What the exercise asks: Every record should be written out exactly, please.

Provided data section start

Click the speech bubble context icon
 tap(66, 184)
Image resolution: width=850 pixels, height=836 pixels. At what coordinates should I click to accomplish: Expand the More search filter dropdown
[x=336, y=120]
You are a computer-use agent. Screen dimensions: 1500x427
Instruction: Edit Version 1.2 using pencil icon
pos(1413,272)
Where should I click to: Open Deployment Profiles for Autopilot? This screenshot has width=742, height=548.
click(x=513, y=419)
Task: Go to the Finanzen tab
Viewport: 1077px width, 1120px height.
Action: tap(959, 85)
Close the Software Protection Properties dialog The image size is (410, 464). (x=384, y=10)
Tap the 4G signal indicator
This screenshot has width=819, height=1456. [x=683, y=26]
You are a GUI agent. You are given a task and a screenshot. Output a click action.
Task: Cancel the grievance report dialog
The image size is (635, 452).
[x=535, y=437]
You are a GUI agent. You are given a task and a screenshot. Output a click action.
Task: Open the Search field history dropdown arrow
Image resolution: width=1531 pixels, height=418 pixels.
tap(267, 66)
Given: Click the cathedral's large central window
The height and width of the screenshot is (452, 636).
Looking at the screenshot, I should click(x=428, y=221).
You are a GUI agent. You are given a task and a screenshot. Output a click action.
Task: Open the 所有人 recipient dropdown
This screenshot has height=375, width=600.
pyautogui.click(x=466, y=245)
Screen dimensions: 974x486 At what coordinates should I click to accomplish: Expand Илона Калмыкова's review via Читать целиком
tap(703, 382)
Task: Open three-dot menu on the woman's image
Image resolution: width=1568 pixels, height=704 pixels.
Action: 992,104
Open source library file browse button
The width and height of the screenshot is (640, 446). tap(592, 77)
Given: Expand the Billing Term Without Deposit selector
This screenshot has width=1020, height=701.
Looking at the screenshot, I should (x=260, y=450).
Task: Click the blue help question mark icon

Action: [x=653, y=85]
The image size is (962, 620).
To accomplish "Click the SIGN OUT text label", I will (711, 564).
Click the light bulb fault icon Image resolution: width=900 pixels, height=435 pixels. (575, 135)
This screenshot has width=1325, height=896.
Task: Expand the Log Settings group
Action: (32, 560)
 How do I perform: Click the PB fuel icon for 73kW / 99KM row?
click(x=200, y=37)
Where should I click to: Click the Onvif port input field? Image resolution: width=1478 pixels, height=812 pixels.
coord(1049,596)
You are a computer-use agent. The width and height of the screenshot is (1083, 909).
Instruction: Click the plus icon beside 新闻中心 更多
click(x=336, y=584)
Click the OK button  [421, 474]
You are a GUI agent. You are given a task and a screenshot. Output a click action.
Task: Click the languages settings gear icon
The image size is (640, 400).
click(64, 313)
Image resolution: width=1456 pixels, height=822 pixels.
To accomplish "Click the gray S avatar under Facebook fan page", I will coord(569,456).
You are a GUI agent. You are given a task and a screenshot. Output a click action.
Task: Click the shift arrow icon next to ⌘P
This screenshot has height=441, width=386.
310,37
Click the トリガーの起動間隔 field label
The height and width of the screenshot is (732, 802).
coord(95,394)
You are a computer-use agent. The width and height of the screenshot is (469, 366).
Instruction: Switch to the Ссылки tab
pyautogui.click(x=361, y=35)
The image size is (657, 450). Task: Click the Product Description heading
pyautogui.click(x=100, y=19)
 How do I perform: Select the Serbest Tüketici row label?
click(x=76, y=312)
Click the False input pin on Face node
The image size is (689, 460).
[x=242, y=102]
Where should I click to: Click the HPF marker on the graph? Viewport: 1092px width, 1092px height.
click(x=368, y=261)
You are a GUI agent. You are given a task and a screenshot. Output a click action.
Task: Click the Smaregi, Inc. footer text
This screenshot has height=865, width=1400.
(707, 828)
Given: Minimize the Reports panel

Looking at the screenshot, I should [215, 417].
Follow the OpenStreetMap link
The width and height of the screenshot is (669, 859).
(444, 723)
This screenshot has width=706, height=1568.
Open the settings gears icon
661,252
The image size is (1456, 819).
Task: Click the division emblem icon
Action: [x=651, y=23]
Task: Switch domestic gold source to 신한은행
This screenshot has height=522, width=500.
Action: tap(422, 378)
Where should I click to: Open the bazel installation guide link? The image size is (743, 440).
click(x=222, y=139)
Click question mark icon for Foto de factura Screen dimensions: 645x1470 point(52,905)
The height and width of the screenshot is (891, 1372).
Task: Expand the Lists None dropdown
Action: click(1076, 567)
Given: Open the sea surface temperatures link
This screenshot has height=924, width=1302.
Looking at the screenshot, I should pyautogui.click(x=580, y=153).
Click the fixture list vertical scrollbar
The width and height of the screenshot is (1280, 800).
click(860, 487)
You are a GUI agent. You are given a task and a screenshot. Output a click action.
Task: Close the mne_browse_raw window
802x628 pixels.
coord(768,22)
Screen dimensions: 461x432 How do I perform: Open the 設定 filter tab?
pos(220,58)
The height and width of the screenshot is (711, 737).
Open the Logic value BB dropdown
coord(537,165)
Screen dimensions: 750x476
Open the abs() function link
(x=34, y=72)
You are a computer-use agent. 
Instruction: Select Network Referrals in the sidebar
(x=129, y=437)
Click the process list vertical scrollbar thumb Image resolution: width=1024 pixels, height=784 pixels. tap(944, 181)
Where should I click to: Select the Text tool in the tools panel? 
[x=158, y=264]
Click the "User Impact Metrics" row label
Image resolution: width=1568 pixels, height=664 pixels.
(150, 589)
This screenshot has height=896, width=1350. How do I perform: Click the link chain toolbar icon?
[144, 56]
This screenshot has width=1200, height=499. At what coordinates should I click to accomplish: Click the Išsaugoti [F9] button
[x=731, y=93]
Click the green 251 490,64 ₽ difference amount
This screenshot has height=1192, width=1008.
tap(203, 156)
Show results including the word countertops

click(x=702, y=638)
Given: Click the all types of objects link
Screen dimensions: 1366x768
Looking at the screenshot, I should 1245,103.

Provided data section end

Exercise response:
Click the speech bubble context icon
 tap(66, 184)
Image resolution: width=850 pixels, height=836 pixels. At what coordinates should I click to accomplish: Expand the More search filter dropdown
[x=336, y=120]
You are a computer-use agent. Screen dimensions: 1500x427
Instruction: Edit Version 1.2 using pencil icon
pos(1413,272)
Where should I click to: Open Deployment Profiles for Autopilot? This screenshot has width=742, height=548.
click(x=513, y=419)
Task: Go to the Finanzen tab
Viewport: 1077px width, 1120px height.
Action: tap(959, 85)
Close the Software Protection Properties dialog The image size is (410, 464). (x=384, y=10)
Tap the 4G signal indicator
This screenshot has width=819, height=1456. [x=683, y=26]
You are a GUI agent. You are given a task and a screenshot. Output a click action.
Task: Cancel the grievance report dialog
The image size is (635, 452).
[x=535, y=437]
You are a GUI agent. You are given a task and a screenshot. Output a click action.
Task: Open the Search field history dropdown arrow
Image resolution: width=1531 pixels, height=418 pixels.
tap(267, 66)
Given: Click the cathedral's large central window
The height and width of the screenshot is (452, 636).
Looking at the screenshot, I should click(x=428, y=221).
You are a GUI agent. You are given a task and a screenshot. Output a click action.
Task: Open the 所有人 recipient dropdown
This screenshot has height=375, width=600.
pyautogui.click(x=466, y=245)
Screen dimensions: 974x486 At what coordinates should I click to accomplish: Expand Илона Калмыкова's review via Читать целиком
tap(703, 382)
Task: Open three-dot menu on the woman's image
Image resolution: width=1568 pixels, height=704 pixels.
Action: 992,104
Open source library file browse button
The width and height of the screenshot is (640, 446). tap(592, 77)
Given: Expand the Billing Term Without Deposit selector
This screenshot has width=1020, height=701.
Looking at the screenshot, I should (x=260, y=450).
Task: Click the blue help question mark icon

Action: [x=653, y=85]
The image size is (962, 620).
To accomplish "Click the SIGN OUT text label", I will (711, 564).
Click the light bulb fault icon Image resolution: width=900 pixels, height=435 pixels. (575, 135)
This screenshot has width=1325, height=896.
Task: Expand the Log Settings group
Action: (32, 560)
 How do I perform: Click the PB fuel icon for 73kW / 99KM row?
click(x=200, y=37)
Where should I click to: Click the Onvif port input field? Image resolution: width=1478 pixels, height=812 pixels.
coord(1049,596)
You are a computer-use agent. The width and height of the screenshot is (1083, 909).
Instruction: Click the plus icon beside 新闻中心 更多
click(x=336, y=584)
Click the OK button  [421, 474]
You are a GUI agent. You are given a task and a screenshot. Output a click action.
Task: Click the languages settings gear icon
The image size is (640, 400).
click(64, 313)
Image resolution: width=1456 pixels, height=822 pixels.
To accomplish "Click the gray S avatar under Facebook fan page", I will coord(569,456).
You are a GUI agent. You are given a task and a screenshot. Output a click action.
Task: Click the shift arrow icon next to ⌘P
This screenshot has height=441, width=386.
310,37
Click the トリガーの起動間隔 field label
The height and width of the screenshot is (732, 802).
coord(95,394)
You are a computer-use agent. The width and height of the screenshot is (469, 366).
Instruction: Switch to the Ссылки tab
pyautogui.click(x=361, y=35)
The image size is (657, 450). Task: Click the Product Description heading
pyautogui.click(x=100, y=19)
 How do I perform: Select the Serbest Tüketici row label?
click(x=76, y=312)
Click the False input pin on Face node
The image size is (689, 460).
[x=242, y=102]
Where should I click to: Click the HPF marker on the graph? Viewport: 1092px width, 1092px height.
click(x=368, y=261)
You are a GUI agent. You are given a task and a screenshot. Output a click action.
Task: Click the Smaregi, Inc. footer text
This screenshot has height=865, width=1400.
(707, 828)
Given: Minimize the Reports panel

Looking at the screenshot, I should [215, 417].
Follow the OpenStreetMap link
The width and height of the screenshot is (669, 859).
(444, 723)
This screenshot has width=706, height=1568.
Open the settings gears icon
661,252
The image size is (1456, 819).
Task: Click the division emblem icon
Action: [x=651, y=23]
Task: Switch domestic gold source to 신한은행
This screenshot has height=522, width=500.
Action: tap(422, 378)
Where should I click to: Open the bazel installation guide link? The image size is (743, 440).
click(x=222, y=139)
Click question mark icon for Foto de factura Screen dimensions: 645x1470 point(52,905)
The height and width of the screenshot is (891, 1372).
Task: Expand the Lists None dropdown
Action: click(1076, 567)
Given: Open the sea surface temperatures link
This screenshot has height=924, width=1302.
Looking at the screenshot, I should pyautogui.click(x=580, y=153).
Click the fixture list vertical scrollbar
The width and height of the screenshot is (1280, 800).
click(860, 487)
You are a GUI agent. You are given a task and a screenshot. Output a click action.
Task: Close the mne_browse_raw window
802x628 pixels.
coord(768,22)
Screen dimensions: 461x432 How do I perform: Open the 設定 filter tab?
pos(220,58)
The height and width of the screenshot is (711, 737).
Open the Logic value BB dropdown
coord(537,165)
Screen dimensions: 750x476
Open the abs() function link
(x=34, y=72)
You are a computer-use agent. 
Instruction: Select Network Referrals in the sidebar
(x=129, y=437)
Click the process list vertical scrollbar thumb Image resolution: width=1024 pixels, height=784 pixels. tap(944, 181)
Where should I click to: Select the Text tool in the tools panel? 
[x=158, y=264]
Click the "User Impact Metrics" row label
Image resolution: width=1568 pixels, height=664 pixels.
(150, 589)
This screenshot has height=896, width=1350. How do I perform: Click the link chain toolbar icon?
[144, 56]
This screenshot has width=1200, height=499. At what coordinates should I click to accomplish: Click the Išsaugoti [F9] button
[x=731, y=93]
Click the green 251 490,64 ₽ difference amount
This screenshot has height=1192, width=1008.
tap(203, 156)
Show results including the word countertops

click(x=702, y=638)
Given: Click the all types of objects link
Screen dimensions: 1366x768
Looking at the screenshot, I should 1245,103.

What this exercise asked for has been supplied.